> _Problems to work on_:
[1] In the passage about the Supreme Court petition, where in the defendant's brief did the issue of male lactation come up?
[2] Write out the part of the passage about the Supreme Court petition that starts at the words "As you can see, the" and ends after the words "brief, was correct.".


    On to the Supreme Court.

    The Supreme Court only looks what “what you ask it to look at.” Here is a link to the petition for Supreme Court review.

    Here is what the plaintiff (the woman involved)asked the Supreme Court to answer:

    (1) In a constructive discharge case, must
    the plaintiff also prove that the employer
    acted with the intent of forcing the plaintiff
    to resign?
    (2) In a constructive discharge case, must
    the plaintiff also prove that before resigning
    he or she complained sufficiently to the
    employer about the discrimination?

    As you can see, the question of lactation has nothing to do with the “questions presented,” which are the core issues that the court is actually looking at.

    The issue of male lactation did come up in the briefs. Look at the defendant’s brief, footnote 28, starting on page 32a.

    But that’s the defendant, not the Supreme Court.

    The fact that the Supreme Court denied to take the case (which, FWIW, happens to almost all cases) doesn’t mean it thought the defendant’s reasoning, in a footnote in the brief, was correct.

    I’m not saying this was a good case. But it isn’t the case you’re reporting.

    1. Check out this particular legal fart though from the 8th Circuit opinion:

      That Nationwide’s policies treated all nursing mothers and loss-mitigation specialists alike demonstrates that Nationwide did not intend to force Ames to resign when it sought to enforce its policies. See Allen v. Bridgestone/Firestone, Inc., 81 F.3d 793, 797 (8th Cir.1996) (“Where, as here, employees are treated alike, ‘no particular employee can claim that difficult working conditions signify the employer’s intent to force that individual to resign.’ “ (quoting Bristow v. Daily Press, Inc., 770 F.2d 1251, 1255 (4th Cir.1985))).

> _Listed records_:
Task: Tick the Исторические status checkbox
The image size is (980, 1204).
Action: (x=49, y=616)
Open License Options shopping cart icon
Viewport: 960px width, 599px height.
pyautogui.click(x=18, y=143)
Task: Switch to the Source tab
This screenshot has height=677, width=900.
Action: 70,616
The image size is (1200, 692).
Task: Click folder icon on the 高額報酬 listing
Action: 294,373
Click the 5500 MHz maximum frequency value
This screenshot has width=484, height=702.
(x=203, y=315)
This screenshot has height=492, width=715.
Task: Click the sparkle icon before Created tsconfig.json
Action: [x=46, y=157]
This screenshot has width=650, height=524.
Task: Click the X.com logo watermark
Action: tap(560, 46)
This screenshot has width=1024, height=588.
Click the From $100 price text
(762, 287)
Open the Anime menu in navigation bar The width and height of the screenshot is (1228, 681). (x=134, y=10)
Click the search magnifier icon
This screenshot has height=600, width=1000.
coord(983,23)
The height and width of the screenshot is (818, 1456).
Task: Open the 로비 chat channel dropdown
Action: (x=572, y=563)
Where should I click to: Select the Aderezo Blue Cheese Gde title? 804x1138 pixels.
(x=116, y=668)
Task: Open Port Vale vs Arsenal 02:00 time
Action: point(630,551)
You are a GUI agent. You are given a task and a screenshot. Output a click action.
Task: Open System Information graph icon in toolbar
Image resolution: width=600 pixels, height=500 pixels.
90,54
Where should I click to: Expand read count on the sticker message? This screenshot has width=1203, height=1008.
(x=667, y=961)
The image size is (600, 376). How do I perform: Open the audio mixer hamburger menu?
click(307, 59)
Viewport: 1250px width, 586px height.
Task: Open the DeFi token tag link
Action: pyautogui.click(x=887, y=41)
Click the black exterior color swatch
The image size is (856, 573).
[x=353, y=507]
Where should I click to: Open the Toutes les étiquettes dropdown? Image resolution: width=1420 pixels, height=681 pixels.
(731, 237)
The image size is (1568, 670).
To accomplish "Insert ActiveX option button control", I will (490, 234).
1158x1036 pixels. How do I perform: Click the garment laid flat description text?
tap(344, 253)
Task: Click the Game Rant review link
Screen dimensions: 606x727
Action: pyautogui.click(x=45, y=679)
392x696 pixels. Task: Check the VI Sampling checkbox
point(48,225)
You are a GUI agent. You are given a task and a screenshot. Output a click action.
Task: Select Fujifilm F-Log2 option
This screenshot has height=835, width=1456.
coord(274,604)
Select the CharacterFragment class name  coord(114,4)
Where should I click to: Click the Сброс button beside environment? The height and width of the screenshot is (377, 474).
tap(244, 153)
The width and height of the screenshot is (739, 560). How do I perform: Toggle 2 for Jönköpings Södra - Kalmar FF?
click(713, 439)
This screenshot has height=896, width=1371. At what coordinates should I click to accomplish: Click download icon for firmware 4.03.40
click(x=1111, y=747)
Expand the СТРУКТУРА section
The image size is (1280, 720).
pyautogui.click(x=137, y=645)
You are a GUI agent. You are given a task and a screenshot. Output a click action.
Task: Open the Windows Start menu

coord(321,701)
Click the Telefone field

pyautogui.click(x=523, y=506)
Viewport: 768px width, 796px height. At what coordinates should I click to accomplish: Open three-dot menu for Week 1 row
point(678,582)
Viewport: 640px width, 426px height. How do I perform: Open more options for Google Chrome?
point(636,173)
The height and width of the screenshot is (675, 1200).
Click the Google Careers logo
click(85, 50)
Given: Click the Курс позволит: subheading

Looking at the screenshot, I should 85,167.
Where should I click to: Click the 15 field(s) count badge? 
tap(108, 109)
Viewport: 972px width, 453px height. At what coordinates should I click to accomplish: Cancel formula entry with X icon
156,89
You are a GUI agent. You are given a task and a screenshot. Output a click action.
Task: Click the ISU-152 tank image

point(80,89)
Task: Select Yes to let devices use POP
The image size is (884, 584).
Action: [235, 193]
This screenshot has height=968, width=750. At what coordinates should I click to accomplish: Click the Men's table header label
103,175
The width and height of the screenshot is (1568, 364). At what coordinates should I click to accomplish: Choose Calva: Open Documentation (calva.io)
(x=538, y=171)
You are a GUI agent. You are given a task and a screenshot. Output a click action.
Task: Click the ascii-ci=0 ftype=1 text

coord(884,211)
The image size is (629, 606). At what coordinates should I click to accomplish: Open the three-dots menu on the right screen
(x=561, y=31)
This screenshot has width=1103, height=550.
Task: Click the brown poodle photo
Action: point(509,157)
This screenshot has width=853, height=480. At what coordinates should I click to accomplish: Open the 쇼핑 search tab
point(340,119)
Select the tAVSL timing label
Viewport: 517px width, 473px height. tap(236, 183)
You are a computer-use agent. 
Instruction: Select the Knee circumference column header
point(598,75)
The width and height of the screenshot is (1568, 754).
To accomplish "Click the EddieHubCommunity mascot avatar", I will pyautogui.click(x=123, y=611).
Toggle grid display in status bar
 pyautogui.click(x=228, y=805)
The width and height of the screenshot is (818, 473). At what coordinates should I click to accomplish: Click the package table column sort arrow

> _Solutions to the exercise_:
[1] In footnote 28, starting on page 32a.

[2]
As you can see, the question of lactation has nothing to do with the “questions presented,” which are the core issues that the court is actually looking at.

    The issue of male lactation did come up in the briefs. Look at the defendant’s brief, footnote 28, starting on page 32a.

    But that’s the defendant, not the Supreme Court.

    The fact that the Supreme Court denied to take the case (which, FWIW, happens to almost all cases) doesn’t mean it thought the defendant’s reasoning, in a footnote in the brief, was correct.